Он бы пообещал, что с завтрашнего дня - и до конца жизни, а если бы знать, что там после конца, то и там тоже. Фелу почему-то кажется, что разом удлинил себе эту самую жизнь, потому что так обычно и происходит, если не летаешь в истребителе, ежедневно бросаясь в пекло. Посреди светлых низких домиков, раскинувшихся в долине, посреди звенящей тишины, не хотелось бросаться в пекло, оно сюда в пейзаж не вписывалось. Если и бросаться куда-то, то только в объятья.
Сунтир слушает, не перебивая, гладит руки на своём локте - думает ещё, пока по привычке смотреть, видеть и запоминать с ещё одновременно сотней дел под руками и информацией в голове, старается запоминать хитросплетения улиц, что ради этого голоса у самого уха, хватких тонких пальцев, он пустил бы под откос любое криффово государство, вздумавшее ему помешать, лишь бы она продолжала его держать и нежно щебетать. Говорить о детях, песнях, какие здесь красивые рассветы и как удачно смотрят окна домика на восток...

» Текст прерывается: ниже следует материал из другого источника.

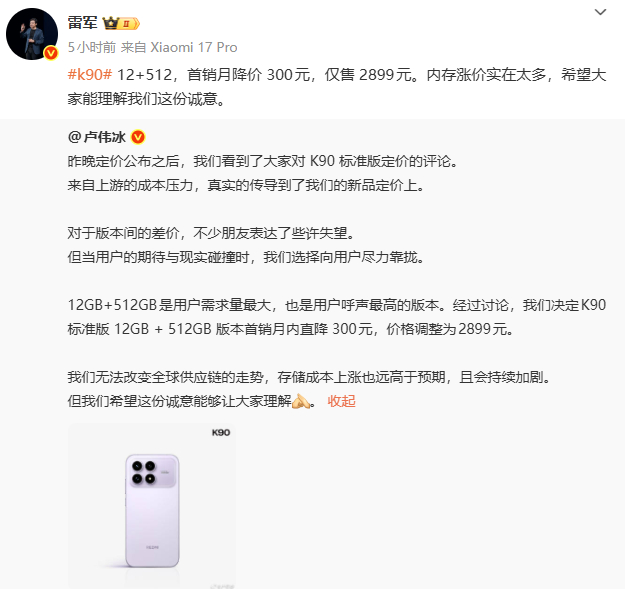Click the camera module on the phone photo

Он заглядывает в щель приоткрытой двери, где в тенях тусклого света фонаря за окном, едва пробивавшегося сквозь покачивающуюся штору, два мирно спящих клубочка в одеялах, наверное, давно видели свои счастливые детские сны. Но это - на завтрашнее утро, когда они откроют глаза, а их отец будет наконец-то рядом столько, сколько им захочется, и не испарится через пару дней до следующей увольнительной.
- Не уверен, что есть такое слово, чтобы описать, насколько, - он тянется следом без малейшего сопротивления, лишь бы не разнять рук. Сунтир вообще не уверен, что у его голода есть определение - он не про секс, не про еду (хотя, видят звёзды, если бы ей вздумалось кормить его с рук, он и не думал бы сопротивляться), а про что-то такое, что складывается из переплетённых пальцев и нежности на их кончиках. Он выпутывает из её светлых локонов считанные шпильки со знанием дела - о, в этом он успел стать почти профессионалом, как и тысячах различных застёжек, крючков и молний! - прежде чем наклоняется к самой шее, к пахнущей парфюмом коже и зарывается лбом в волосы. - И я не знаю, какими словами просить у тебя прощения, если ты, конечно, простишь меня, - честно говоря (помимо явных проблем с выбором тех самых, нужных слов), он даже не знает, перед кем он был виноват больше - перед собой или перед ней, что обещал ей спокойную, лучшую из возможных жизнь, в которую всё, чем так щедро одарили их прошедшие пару лет, явно не укладывалось.